For field commanders to make informed choices between one course of action and another, arguably less dangerous one (within the context of an assortment of many types of risks), appropriate comparisons must be made. Two types of information in particular are needed to make such comparisons of estimated impacts on troop viability and vulnerability: (1) the severity of the immediate medical consequences during the course of the mission, and (2) the likely number of troops affected in the exposure scenario envisioned during the course of the specific mission.
The purpose of the exercise reported herein is to explore the feasibility of using an approach that relies in part on probit analysis to describe, for three levels of severity (mild, moderate, and severe), the expected exposureincidence response for the reasonably healthy young adults that comprise the deployed population. As discussed in Chapter 4, this is not a definitive protocol for how to develop CCEGs. Rather, it is an example of one possible approach. The subcommittee recommends that the U.S. Department of Defense (DOD) develop guidance for establishing CCEGs and have that methodology peer-reviewed before application (see Chapter 4).

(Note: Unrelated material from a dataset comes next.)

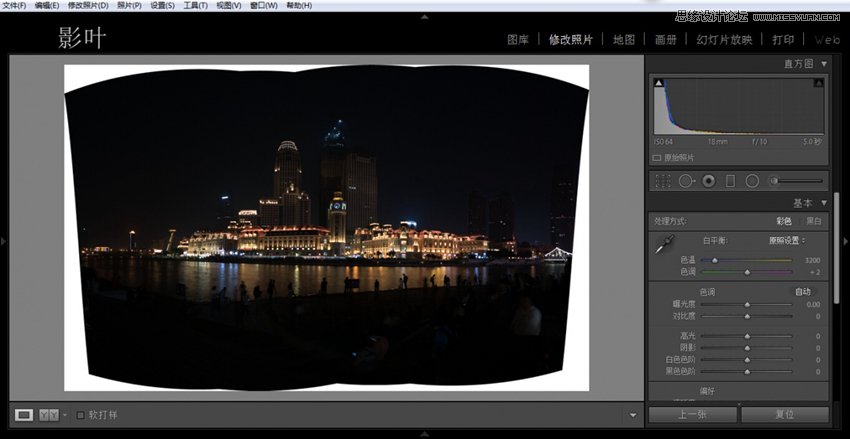
Task: Click the panorama photo preview
Action: click(326, 228)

This analysis focuses on inhalation as the dominant pathway of exposure for military personnel. Unlike military exposure guidelines (MEGs) and other methods to identify levels of exposure that are unlikely to cause injury, the CCEGs (as envisioned here) are media-specific chemical concentrations expected to cause health impairments sufficient to reduce unit strength and therefore pose what the Army calls a medical threat. They are designed to evaluate course-of-action options that are expected to involve chemical exposures. Combat situations can result in human casualties that, although undesired, must nevertheless be tolerated to achieve military objectives. With that in mind, CCEGs allow commanders to weigh chemical risks against other operational risks and decide which chemical risks should be avoided and which must be borne for the sake of the mission.
Note that the approach described herein is intended to produce information about potential health impacts in a form that would allow field commanders to compare the impacts on the achievability of mission objectives from an assortment of chemical and nonchemical hazards that could degrade mission effectiveness. That is accomplished by using an approach that estimates the percentage of troops likely to be incapacitated (and the nature and duration of that incapacitation) by exposures to toxic agents.